Je dois expliquer l'origine de ce livre. Il y a déjà huit ans que je m'intéresse à la question des accidents industriels. Ma thèse de doctorat, que la Faculté de droit de Paris jugea digne d'un prix, donnait en 1889 une analyse complète du contrat passé entre les patrons et les compagnies d'assurance, tant pour indemniser les ouvriers victimes d'accidents que pour se couvrir eux-mêmes de leur responsabilité civile. Dans l'introduction de cet ouvrage je résumais les législations étrangères et les projets alors en discussion devant nos Chambres.

Trois mois après la soutenance de ma thèse je prenais part, en qualité de secrétaire, à la première session du Congrès international des Accidents du travail, et j'ai depuis suivi attentivement les travaux des deux autres sessions du mème Congrès à Berne, en 1891, et à Milan, en 1894.

L'année suivante M. André Lebon, alors ministre du commerce, de l'industrie, des postes et télégraphes, m'attacha à son cabinet avec mission de suivre les travaux législatifs; le dossier des accidents, si volumineux qu'il excédait la charge d'un homme, me fut confié et je passai les mois de vacances à l'étudier.
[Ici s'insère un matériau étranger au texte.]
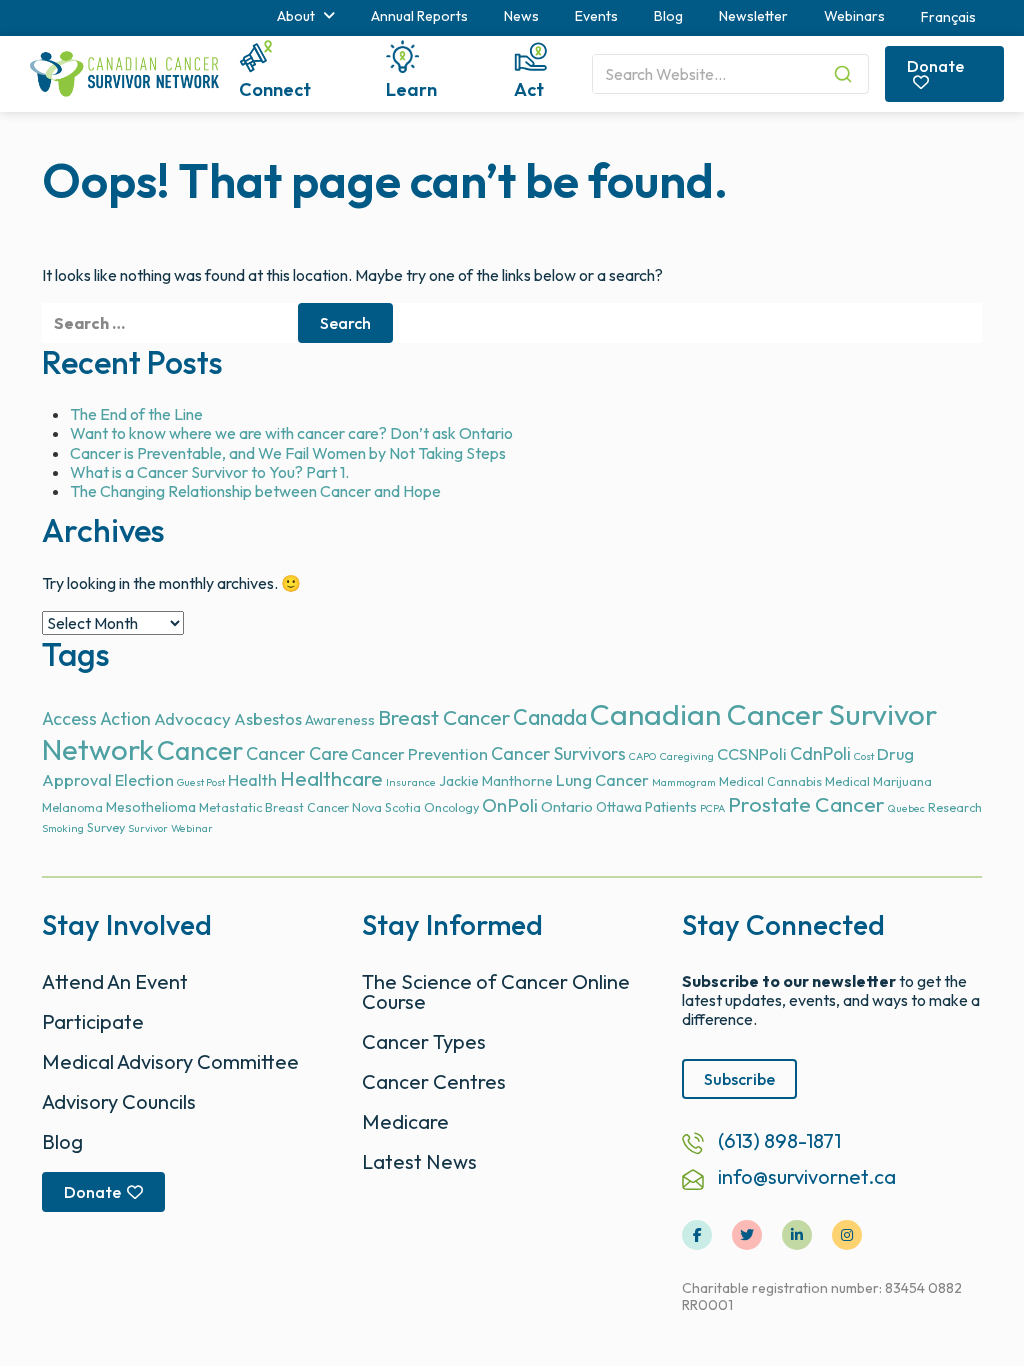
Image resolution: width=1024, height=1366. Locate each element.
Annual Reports (419, 16)
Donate (935, 66)
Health (252, 780)
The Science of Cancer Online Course (496, 991)
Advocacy (192, 718)
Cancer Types (424, 1041)
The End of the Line (136, 414)
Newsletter (753, 16)
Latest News (419, 1161)
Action (125, 718)
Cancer (200, 750)
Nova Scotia (386, 807)
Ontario (567, 806)
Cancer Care (297, 753)
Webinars (854, 16)
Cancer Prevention (419, 754)
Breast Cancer (444, 717)
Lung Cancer (602, 780)
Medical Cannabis (770, 781)
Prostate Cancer (806, 804)
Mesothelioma (151, 807)
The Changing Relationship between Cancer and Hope (255, 491)
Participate (93, 1021)
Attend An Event (115, 981)
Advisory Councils (119, 1101)
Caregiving (687, 756)
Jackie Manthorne (496, 781)
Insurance (411, 782)
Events (596, 16)
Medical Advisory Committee (170, 1061)
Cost (864, 756)
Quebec (906, 808)
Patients (671, 807)
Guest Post (201, 782)
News (521, 16)
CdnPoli (820, 753)
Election (144, 780)
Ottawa (619, 807)
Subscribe (739, 1079)
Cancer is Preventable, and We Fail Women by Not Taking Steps (288, 453)
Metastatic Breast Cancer (274, 807)
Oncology (451, 807)
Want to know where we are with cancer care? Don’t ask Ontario (291, 433)
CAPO (643, 756)
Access (69, 718)
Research (955, 807)
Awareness (340, 720)
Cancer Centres (434, 1081)
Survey (106, 827)
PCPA (712, 808)
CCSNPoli (752, 754)
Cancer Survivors (558, 753)
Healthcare (331, 778)
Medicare (405, 1121)
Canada (550, 717)
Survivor (148, 828)
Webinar (192, 828)
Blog (668, 16)
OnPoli (510, 805)
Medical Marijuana (878, 781)
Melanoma (72, 807)
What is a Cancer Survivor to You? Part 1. (209, 472)
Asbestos (268, 719)
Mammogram (684, 782)
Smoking (63, 828)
Malheureusement, le jour même où la discussion reprenait au Sénat, le ministère Ribot était renversé.

Deux mois après s'ouvraient, sur l'initiative de Mlle Dick May, la distinguée publiciste, dont le talent est si apprécié

des lecteurs de la Liberté, les cours du Collège libre des Sciences Sociales. Il était fondé par M. Funck-Brentano, professeur à l'Ecole des Sciences Politiques, sous le haut patronage des ministres alors au pouvoir, MM. Bourgeois et Doumer; de MM. Le Cour Grandmaison et de Lamarzelle, sénateur; MM. Berteaux et Delbet, députés, et de professeurs de l'enseignement supérieur: M. Perrot, directeur de l'Ecole Normale; MM. Aulard, Espinas, Lavisse, de la Faculté des Lettres; Giry, de l'Ecole des Chartes; Jay, de la Faculté de droit, qui en forment le comité de perfectionnement avec MM. Bertillon, chef des travaux de statistique de la ville de Paris, le marquis de Castellane, Debidour, Frank, directeur de la Liberté, Lorin, Nogues, et le dévoué secrétaire du Collège, M. Bergeron.

Grouper l'enseignement des doctrines diverses qui prennent leur source dans notre état moral et économique, le confier, non à des adversaires de ces doctrines, qui malgré eux les dénatureraient, mais à des partisans convaincus qui les exposeront en toute franchise et sincérité, chacun devant garder, avec la liberté de ses opinions, leur entière responsabilité; voilà l'idée mère de cette fondation, la plus originale et la plus féconde de toutes celles qu'a suscitées dans ces dernières années le souci de la question sociale.

C'est ainsi que M. Yves Guyot déploya toutes les ressources de son grand talent pour la défense des principes de l'économie politique orthodoxe qu'il professa dans toute leur rigidité et sans la moindre concession.

Un militant et un érudit du parti socialiste, MM. Rouanet et Révelin, exposèrent les doctrines économiques du collectivisme, tandis que M. le Dr Delbet charmait ses auditeurs et leur faisait partager son respect quasi filial pour Auguste Comte et l'admiration qu'il éprouve pour l'œuvre de ce merveilleux penseur. M. l'abbé de Pascal appliquait à la sociologie la plus pure doctrine du Christ. Enfin, l'École Le Play était représentée par son éminent disciple, M. Delaire.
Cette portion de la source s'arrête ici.